DESCRIPTION OF THE TASK: Scan the records below and report how many lines contain the word "filter", giving the number by itself.

[Data entries]
· · · ·

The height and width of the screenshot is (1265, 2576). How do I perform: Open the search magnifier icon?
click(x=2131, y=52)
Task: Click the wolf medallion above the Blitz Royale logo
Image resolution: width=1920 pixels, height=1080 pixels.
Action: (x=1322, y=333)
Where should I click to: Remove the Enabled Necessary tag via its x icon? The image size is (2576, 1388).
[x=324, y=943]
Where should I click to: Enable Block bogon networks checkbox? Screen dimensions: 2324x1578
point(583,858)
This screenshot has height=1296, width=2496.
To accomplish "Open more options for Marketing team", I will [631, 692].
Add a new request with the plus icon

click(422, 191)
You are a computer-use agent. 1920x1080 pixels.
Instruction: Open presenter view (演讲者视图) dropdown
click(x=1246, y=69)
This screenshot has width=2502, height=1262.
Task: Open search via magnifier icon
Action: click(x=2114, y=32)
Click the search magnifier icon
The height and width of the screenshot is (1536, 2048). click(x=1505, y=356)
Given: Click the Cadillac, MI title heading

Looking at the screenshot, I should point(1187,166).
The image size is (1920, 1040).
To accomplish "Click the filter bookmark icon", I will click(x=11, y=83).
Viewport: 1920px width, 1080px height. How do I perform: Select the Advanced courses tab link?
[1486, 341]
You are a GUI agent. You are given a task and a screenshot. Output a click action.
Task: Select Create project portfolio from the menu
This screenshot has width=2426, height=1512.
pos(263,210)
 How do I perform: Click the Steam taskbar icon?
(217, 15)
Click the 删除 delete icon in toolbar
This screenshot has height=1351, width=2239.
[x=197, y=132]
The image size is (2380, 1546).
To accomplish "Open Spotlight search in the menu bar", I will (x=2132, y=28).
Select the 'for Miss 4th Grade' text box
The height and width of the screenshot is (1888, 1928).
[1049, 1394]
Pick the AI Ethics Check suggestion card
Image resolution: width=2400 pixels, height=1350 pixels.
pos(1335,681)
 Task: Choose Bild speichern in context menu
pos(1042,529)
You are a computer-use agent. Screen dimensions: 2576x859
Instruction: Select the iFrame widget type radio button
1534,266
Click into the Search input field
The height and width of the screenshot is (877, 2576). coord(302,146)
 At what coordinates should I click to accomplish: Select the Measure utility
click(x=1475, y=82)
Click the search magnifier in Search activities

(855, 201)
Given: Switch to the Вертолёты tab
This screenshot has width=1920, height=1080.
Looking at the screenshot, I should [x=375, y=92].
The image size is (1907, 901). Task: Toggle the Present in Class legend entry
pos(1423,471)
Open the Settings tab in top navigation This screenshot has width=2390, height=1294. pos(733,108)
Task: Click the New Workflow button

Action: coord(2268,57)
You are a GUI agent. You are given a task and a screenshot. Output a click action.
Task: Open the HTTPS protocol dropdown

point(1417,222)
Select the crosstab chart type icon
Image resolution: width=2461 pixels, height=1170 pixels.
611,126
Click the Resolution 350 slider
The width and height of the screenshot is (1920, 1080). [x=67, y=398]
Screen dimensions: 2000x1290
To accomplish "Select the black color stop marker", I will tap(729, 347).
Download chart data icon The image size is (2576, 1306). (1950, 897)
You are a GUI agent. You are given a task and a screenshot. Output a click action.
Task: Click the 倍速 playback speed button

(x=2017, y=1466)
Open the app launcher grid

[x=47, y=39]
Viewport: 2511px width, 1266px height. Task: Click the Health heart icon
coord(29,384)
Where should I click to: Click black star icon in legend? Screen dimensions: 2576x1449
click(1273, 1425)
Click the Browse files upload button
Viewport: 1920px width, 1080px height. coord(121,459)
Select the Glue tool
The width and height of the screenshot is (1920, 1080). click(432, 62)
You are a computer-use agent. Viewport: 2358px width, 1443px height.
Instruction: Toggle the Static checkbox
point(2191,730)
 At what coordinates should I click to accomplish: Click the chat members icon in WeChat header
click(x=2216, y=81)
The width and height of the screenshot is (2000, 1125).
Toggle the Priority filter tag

· · · ·

FINISHED EXERCISE: 2